TEXT EXTRACT.
+ + + + +
Response to Reviewer 1

First, we would like to thank the reviewer for his comments and suggestions. In this document, we provide a response to each of the comments in the sections below. We are confident that the reviewer's comments and suggested changes will improve the quality of the article.

 

The blue text is the reviewer's comment/suggestion.

Author response: The black text is the response to the comment/suggestion.

Line 999. The text highlighted in yellow is the text that has been added or changed in the paper.

 

  1. The authors repeatedly refer to ‘anomalous PT-13 stations’ throughout the text. It is suggested that they find out a short or contracted form for this phrase as this would improve the text.

Author response: We agreed with the reviewer's suggestion and changed ‘anomalous PT-13 station’ to ‘anomalous station’ throughout the text.

Line 216. It also shows that the “anomalous” segment is located between of the confluence of Ribeirão Ferro-Carvão with the Paraopeba River and the physical barrier called Igarapé weir (PT-14, located 53.9 km downstream of B1 dam site). The PT-13 station, hereafter referred to as the “anomalous station”, corresponds to the sector most impacted by the tailings dump, as per the report of Arcadis company about mechanical drillings executed along the river and corresponding characterization of sediment and tailings testimonies [45].

 

  1. Line 556, correct ‘comportment’ spelling

Author response: ‘comportment’ is correct.

Line 560. Thus, the non-clay fractions maintained a non-cohesive behavior, responding to flow in-creases the same way as in the dry period, while the clay fraction’s comportment reversed due to cohesive forces. Regardless the season, the resuspension of sediments was accompanied by the mobilization of metals.

 

  1. Line 714-715, the authors reported lesser accuracy for the MLP NN than for the MLR. This is a surprising result, as ML methods are more robust in capturing the non-linear interactions among the variables. The authors need to justify this result.

Author response: In reality, the 2 models give similar results. It should be noted that the data used come from an area affected by an environmental disaster and that the Paraopeba River is a natural, open system with a lot of variability, for example in the dry and rainy periods. MLP NN performs best in the following sections.

Line 720. The fit of MLP neural networks resulted in R2adjust = 0.79 (on average), which is similar than that of MLR models (0.84).

 

 

 

  1. The measured concentrations at the stations would have been divided into ‘training’ and ‘validating’ dataset. The authors need to provide this information for the benefit of the prospective research.

Author response: The data used corresponds to the period from the dam failure in 2019 to the end of 2021 at the time of this study. Thus, the training method was cross-validation with 3 folds.

Line 342. The training method was identical for all models and cross-validation with 3 folds was used.

 

  1. The authors have two stations in the anomalous zone, i.e. PT 13 and PT 14 but they have only talked about PT-13 only. What may be the reason for it? The narration would be more complete if they advance a reason for this.
+ + + + +
TASK BRIEF.
Answer these questions from the reviewer response.
(a) What phrase did the authors adopt in place of "anomalous PT-13 station"?
(b) What average R2adjust did the MLP neural networks reach, and what value did the MLR models reach?
(c) How many folds were used in the cross-validation training method?
Answer using only the text above.

INFORMATION SUPPLIED.
+ + + + +
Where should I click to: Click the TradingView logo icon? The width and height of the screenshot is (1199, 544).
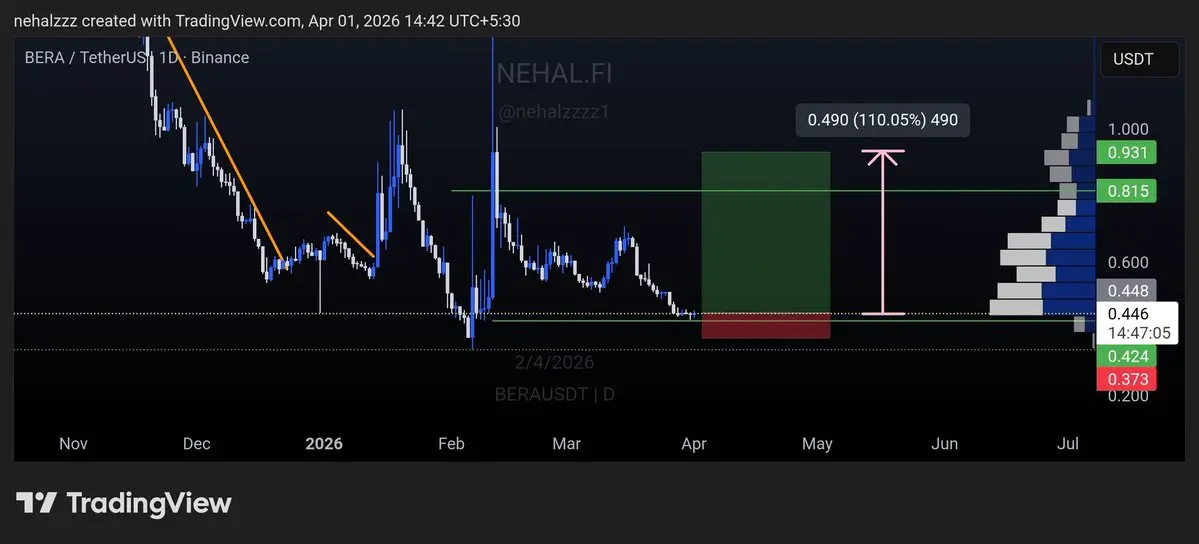pos(36,503)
+ + + + +
THE RESULT.
(a) "anomalous station"
(b) The MLP neural networks reached 0.79 on average, and the MLR models reached 0.84.
(c) Three folds.